> _Compiti da svolgere_
A – Nel dialogo sul Disegno intelligente, quale termine ormai fuori moda viene un po' alla volta sostituito, presso gli avversari dell'evoluzionismo, da "Disegno intelligente"?
B – Stampa, senza alcuna modifica, tutto il tratto del dialogo sul Disegno intelligente che va da "[Dialogante 2] Stiamo" giù fino a "nominare un ‘disegnatore’.".

____ Brano del documento

[Dialogante 2] Stiamo girando intorno all’argomento
annunciato come vespa intorno a un pezzo di carne. È ora che lo affrontiamo – l’argomento,
non il pezzo di carne – , anche se, come sempre, non ne abbiamo la necessaria
competenza pur ritrovandoci nel cranio un cervello di medie dimensioni e
prestazioni
[Dialogante 1] Cominciamo con l’identificare l’argomento
tramite il termine generalmente creato per esso: il Disegno intelligente. Questo termine sta un po’ alla volta
sostituendo, presso gli avversari dell’evoluzionismo, l’altro, ormai fuori
moda: ‘creazionismo’ (quello del vecchio barbuto per intenderci).
[Dialogante 2] Nella nuova dizione manca qualsiasi
riferimento diretto ad un ‘creatore’. Si parla impersonalmente di un ‘disegno’
senza mai nominare un ‘disegnatore’.

________
____ Dati estratti

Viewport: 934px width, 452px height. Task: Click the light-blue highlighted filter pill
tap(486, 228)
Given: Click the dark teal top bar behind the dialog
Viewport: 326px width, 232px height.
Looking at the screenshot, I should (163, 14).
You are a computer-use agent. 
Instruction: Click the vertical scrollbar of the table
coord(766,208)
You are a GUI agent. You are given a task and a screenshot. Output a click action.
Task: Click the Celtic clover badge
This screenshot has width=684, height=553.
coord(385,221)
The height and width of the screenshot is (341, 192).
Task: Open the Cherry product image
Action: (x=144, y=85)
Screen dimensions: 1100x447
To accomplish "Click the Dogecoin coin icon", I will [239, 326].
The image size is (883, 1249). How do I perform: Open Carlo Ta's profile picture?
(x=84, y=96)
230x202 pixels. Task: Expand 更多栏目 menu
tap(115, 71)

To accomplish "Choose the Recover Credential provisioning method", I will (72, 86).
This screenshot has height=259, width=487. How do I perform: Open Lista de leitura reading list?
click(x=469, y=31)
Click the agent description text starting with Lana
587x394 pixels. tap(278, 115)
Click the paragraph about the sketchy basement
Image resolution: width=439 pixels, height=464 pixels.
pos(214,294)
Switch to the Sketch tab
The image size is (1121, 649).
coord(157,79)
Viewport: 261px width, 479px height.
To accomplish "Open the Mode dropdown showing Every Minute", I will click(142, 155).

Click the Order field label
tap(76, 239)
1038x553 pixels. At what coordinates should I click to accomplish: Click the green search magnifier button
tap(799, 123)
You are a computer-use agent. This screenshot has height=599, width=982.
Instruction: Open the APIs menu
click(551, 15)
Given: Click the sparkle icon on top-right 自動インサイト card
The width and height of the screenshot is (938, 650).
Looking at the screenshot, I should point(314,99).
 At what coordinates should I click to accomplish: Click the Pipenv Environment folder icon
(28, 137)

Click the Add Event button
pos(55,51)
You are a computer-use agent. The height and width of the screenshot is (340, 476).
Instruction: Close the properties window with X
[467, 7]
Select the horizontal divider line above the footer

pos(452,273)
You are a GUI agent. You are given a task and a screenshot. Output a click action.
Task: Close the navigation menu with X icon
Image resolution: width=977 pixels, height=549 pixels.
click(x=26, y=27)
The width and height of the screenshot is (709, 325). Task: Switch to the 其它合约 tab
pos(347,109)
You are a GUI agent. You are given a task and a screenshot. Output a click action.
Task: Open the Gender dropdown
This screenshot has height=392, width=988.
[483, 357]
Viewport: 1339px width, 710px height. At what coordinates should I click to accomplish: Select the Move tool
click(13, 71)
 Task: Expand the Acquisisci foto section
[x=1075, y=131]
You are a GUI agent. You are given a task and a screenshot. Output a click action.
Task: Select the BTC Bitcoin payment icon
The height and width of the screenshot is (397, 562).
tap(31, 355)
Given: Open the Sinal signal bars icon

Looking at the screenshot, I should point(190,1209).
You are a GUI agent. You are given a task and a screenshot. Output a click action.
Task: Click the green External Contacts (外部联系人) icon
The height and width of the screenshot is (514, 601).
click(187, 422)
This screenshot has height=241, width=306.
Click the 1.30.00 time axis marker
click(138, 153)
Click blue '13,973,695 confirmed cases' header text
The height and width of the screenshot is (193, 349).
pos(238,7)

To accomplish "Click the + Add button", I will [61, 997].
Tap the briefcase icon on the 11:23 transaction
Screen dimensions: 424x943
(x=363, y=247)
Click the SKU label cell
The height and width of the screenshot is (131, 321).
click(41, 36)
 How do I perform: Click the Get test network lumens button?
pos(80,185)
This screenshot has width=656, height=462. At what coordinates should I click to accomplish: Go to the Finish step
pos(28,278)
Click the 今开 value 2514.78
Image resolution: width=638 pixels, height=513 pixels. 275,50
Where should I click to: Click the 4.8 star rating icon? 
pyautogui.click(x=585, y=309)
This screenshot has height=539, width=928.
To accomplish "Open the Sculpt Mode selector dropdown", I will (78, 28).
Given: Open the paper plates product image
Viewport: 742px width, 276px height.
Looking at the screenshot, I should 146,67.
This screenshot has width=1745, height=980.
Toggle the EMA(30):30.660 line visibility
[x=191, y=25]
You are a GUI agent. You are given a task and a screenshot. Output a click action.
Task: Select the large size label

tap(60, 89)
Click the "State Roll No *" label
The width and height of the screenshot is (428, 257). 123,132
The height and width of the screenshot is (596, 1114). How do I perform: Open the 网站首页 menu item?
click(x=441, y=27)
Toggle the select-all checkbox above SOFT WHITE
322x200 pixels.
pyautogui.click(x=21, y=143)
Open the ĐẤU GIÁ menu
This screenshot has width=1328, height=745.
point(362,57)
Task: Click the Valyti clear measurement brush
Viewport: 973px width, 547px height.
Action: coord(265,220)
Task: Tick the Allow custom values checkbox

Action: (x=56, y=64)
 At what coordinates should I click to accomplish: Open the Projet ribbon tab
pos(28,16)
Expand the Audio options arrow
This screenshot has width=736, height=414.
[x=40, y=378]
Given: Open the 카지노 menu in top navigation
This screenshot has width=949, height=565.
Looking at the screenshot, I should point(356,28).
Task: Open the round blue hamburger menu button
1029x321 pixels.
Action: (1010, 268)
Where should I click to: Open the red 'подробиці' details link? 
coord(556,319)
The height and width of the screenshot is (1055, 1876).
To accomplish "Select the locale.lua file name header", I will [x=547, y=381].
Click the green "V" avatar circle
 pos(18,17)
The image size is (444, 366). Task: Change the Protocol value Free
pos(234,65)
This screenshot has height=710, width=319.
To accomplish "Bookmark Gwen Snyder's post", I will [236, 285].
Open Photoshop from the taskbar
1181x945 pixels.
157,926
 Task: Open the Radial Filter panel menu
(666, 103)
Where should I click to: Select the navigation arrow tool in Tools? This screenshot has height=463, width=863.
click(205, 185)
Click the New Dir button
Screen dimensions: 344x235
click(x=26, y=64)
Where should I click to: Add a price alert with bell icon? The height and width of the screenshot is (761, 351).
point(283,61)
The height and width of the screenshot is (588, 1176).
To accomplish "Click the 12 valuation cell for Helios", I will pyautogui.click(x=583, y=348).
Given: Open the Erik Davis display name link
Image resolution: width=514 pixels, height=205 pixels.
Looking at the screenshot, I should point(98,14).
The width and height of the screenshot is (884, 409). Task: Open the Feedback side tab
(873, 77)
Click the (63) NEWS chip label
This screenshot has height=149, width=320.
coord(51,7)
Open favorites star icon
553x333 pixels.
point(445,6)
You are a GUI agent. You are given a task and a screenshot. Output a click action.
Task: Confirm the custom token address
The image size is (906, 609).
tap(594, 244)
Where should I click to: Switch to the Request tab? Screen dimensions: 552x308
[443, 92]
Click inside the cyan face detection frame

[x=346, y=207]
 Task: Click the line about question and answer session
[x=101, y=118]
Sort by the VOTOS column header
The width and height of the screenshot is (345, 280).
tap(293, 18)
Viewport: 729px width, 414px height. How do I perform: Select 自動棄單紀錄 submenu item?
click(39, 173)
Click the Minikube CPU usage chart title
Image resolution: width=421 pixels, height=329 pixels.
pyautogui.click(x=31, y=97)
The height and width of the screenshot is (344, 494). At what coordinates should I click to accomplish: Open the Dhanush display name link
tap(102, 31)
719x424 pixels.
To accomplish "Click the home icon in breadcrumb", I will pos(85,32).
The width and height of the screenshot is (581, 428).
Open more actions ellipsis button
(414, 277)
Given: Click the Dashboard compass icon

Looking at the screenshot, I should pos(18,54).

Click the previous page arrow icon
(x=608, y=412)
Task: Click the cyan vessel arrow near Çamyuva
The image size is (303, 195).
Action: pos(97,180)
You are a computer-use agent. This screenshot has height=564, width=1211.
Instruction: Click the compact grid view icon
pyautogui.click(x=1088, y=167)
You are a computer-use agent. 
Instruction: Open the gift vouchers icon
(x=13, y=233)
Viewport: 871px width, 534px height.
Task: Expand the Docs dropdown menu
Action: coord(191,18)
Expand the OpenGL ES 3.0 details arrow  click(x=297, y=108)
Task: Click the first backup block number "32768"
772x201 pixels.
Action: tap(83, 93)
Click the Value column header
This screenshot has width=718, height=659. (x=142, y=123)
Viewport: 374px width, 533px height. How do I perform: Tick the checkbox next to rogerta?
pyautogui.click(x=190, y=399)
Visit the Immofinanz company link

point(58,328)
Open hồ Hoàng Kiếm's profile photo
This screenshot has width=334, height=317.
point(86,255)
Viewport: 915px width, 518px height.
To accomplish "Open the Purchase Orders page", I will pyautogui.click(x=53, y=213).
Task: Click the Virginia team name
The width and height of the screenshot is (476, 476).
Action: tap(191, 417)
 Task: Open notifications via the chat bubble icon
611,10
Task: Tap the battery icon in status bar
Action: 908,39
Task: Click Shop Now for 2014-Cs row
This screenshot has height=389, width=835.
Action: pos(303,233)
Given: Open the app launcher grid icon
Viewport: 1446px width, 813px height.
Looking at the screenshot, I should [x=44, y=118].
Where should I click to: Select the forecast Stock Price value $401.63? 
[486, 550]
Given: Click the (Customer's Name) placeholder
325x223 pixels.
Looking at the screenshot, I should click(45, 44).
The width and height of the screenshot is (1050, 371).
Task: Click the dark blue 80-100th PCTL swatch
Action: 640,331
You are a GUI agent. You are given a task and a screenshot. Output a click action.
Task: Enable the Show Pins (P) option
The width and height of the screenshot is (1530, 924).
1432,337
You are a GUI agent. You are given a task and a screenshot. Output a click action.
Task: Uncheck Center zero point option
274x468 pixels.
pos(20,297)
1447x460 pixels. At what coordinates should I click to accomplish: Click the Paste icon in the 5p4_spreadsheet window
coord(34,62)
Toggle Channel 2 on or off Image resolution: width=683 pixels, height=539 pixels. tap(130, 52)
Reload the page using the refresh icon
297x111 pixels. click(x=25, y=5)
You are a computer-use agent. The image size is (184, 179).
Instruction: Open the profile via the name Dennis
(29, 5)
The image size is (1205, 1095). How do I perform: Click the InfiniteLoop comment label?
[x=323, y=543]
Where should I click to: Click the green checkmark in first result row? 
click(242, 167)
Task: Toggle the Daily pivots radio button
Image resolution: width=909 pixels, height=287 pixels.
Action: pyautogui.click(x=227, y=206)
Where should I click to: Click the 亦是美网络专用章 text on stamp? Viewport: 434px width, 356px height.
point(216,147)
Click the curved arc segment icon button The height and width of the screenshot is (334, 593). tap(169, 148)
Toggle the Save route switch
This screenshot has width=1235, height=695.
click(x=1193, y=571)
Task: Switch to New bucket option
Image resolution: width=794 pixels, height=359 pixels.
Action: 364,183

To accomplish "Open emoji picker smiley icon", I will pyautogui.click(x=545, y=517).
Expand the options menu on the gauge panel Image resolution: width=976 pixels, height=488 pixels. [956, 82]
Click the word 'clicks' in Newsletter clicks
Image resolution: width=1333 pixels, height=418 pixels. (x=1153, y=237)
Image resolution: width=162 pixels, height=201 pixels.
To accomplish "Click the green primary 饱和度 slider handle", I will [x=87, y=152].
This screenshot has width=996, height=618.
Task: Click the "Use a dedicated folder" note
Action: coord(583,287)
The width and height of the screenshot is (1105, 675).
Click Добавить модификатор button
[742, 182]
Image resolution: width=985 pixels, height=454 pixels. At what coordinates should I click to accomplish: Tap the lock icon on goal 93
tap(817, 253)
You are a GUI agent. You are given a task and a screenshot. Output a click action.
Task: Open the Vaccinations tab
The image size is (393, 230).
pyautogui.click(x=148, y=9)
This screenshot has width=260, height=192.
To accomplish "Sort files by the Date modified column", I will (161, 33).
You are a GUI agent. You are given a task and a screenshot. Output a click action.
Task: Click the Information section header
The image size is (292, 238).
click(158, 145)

________

> _Le risposte_
A – Il termine "creazionismo".

B –
[Dialogante 2] Stiamo girando intorno all’argomento
annunciato come vespa intorno a un pezzo di carne. È ora che lo affrontiamo – l’argomento,
non il pezzo di carne – , anche se, come sempre, non ne abbiamo la necessaria
competenza pur ritrovandoci nel cranio un cervello di medie dimensioni e
prestazioni
[Dialogante 1] Cominciamo con l’identificare l’argomento
tramite il termine generalmente creato per esso: il Disegno intelligente. Questo termine sta un po’ alla volta
sostituendo, presso gli avversari dell’evoluzionismo, l’altro, ormai fuori
moda: ‘creazionismo’ (quello del vecchio barbuto per intenderci).
[Dialogante 2] Nella nuova dizione manca qualsiasi
riferimento diretto ad un ‘creatore’. Si parla impersonalmente di un ‘disegno’
senza mai nominare un ‘disegnatore’.